The pros for separate accounts are that only one person is in control of making it less likely to overdraw or overdraft. As an individual you don’t have to justify your purchases or spending habits. Perhaps it’s set up that after you give 50% of your salary to the “Common Expenses” account, the rest of the income is yours to do with as you choose. There is a lot of freedom in this sort of account management.
Are there any cons to separate acounts? Of course. In any system you pick there will be negatives. If you have different spending and saving habits one partner can be in debt without the other person knowing. It can be hard to save for big ticket items like college, new cars, retirement, vacations if you have unequal salaries or are not saving the same amount for those items. Lack of savings can lead to resentment between the partners.

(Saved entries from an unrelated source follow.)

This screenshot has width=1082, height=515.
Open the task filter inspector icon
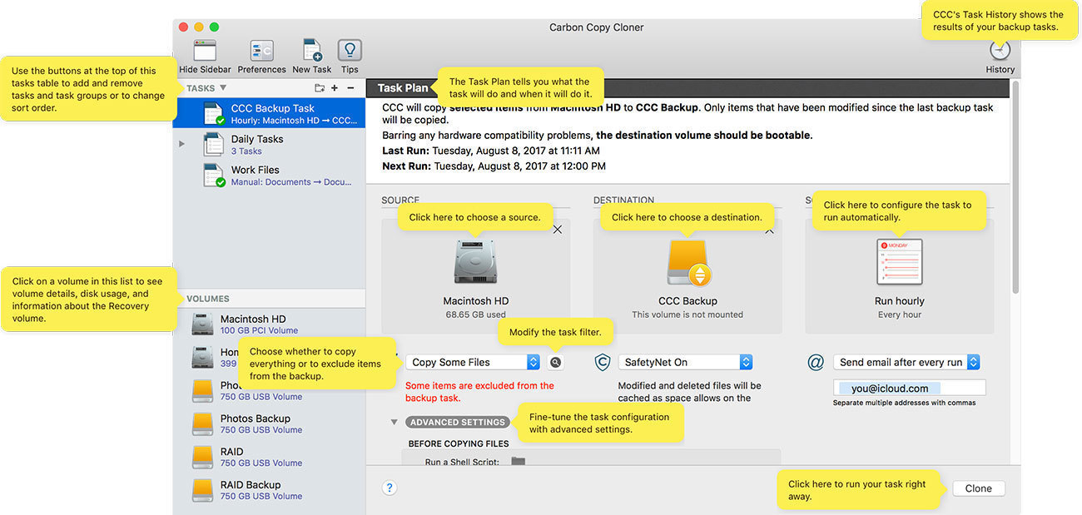[556, 363]
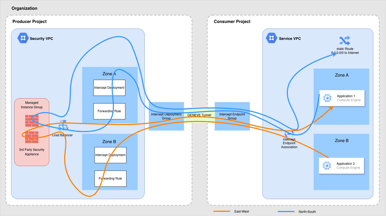The image size is (386, 216).
Task: Click the blue North-South legend line
Action: pyautogui.click(x=286, y=212)
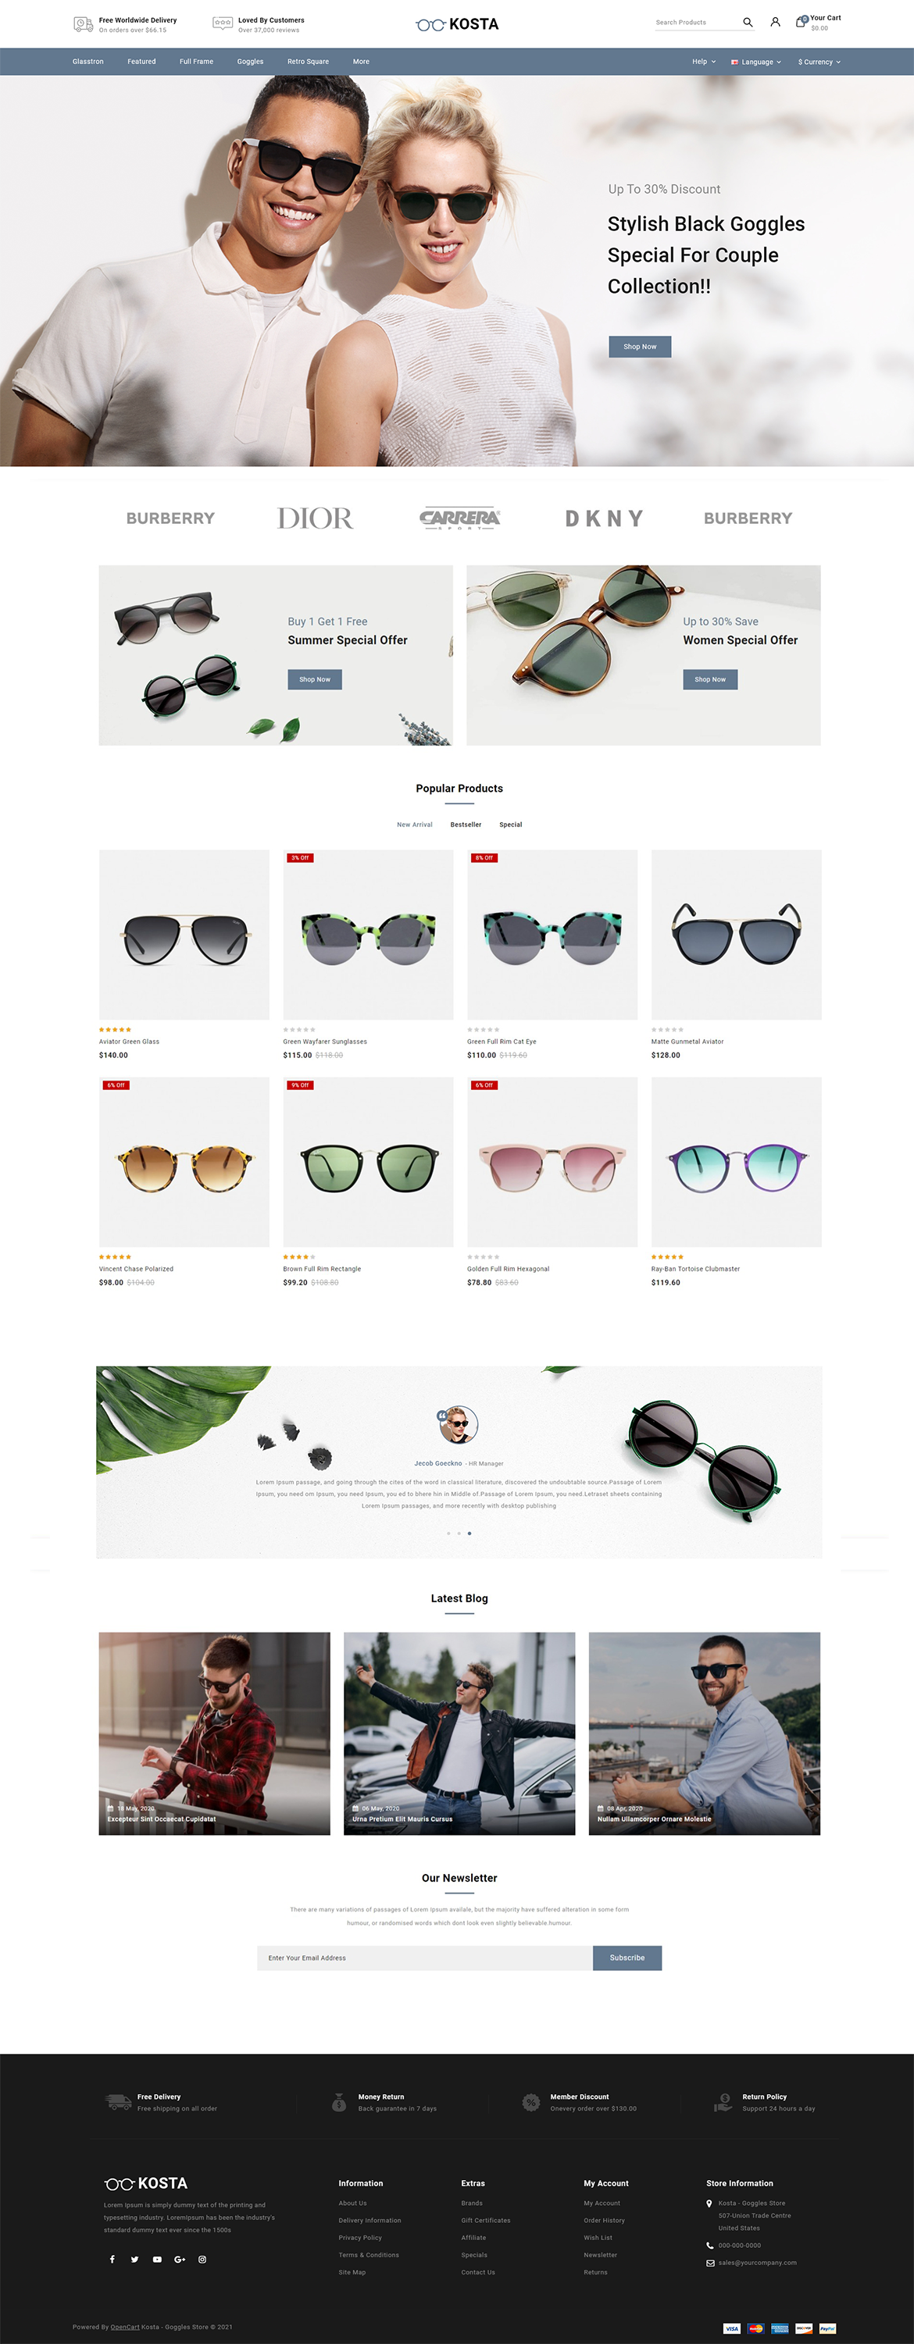Open the Gift Certificates footer link
The image size is (914, 2344).
(486, 2220)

So neither situation is ideal. But it really depends on which situation you feel more comfortable handling and are able to adjust to with your partner. There is no one size fits all hat. And many times it can be a combination of situations, or the sharing money issue can change depending on financial circumstances like job loss, disability, or staying at home with a child. You just have to work with the situation and it’s potential problems.



3 responses so far ↓
1 Fabulously Broke // Sep 30, 2008 at 12:16 pm
Completely separate with a joint ‘program’ happening. Regardless of how much each person makes, they should pull equal weight of 50/50. It’s the only way I won’t feel resentful.
2 fengshui // Sep 30, 2008 at 2:15 pm
“In any system you pick there will be negatives. If you have different spending and saving habits one partner can be in debt without the other person knowing. It can be hard to save for big ticket items like college, new cars, retirement, vacations if you have unequal salaries or are not saving the same amount for those items. Lack of savings can lead to resentment between the partners.”
My hubby and I have separate checking. We also have separate savings and joint savings. We have a joint rainy day/ vacation savings and then a bigger joint savings where we both contribute monthly for big things like property taxes and appliances, etc. We keep our checking separate because we felt it was easier to pay for the things that we want, etc. My hubby doesn’t want me spending his check at “Target” or “Pottery Barn” so he says, and I don’t want him spending my check at “Gander Mountain” or for poker game entry fees. It would end up evening out, but it isn’t worth fighting over. As long as we are on the same page with our joint savings, and we’re both pulling the same weight with bills, that is good enough for me.
3 FruGal // Oct 1, 2008 at 5:41 am
I think the key is communication. Whether seperate accounts or a joint accounts works best for you, as long as you can talk about money openly and honestly, that’s what matters.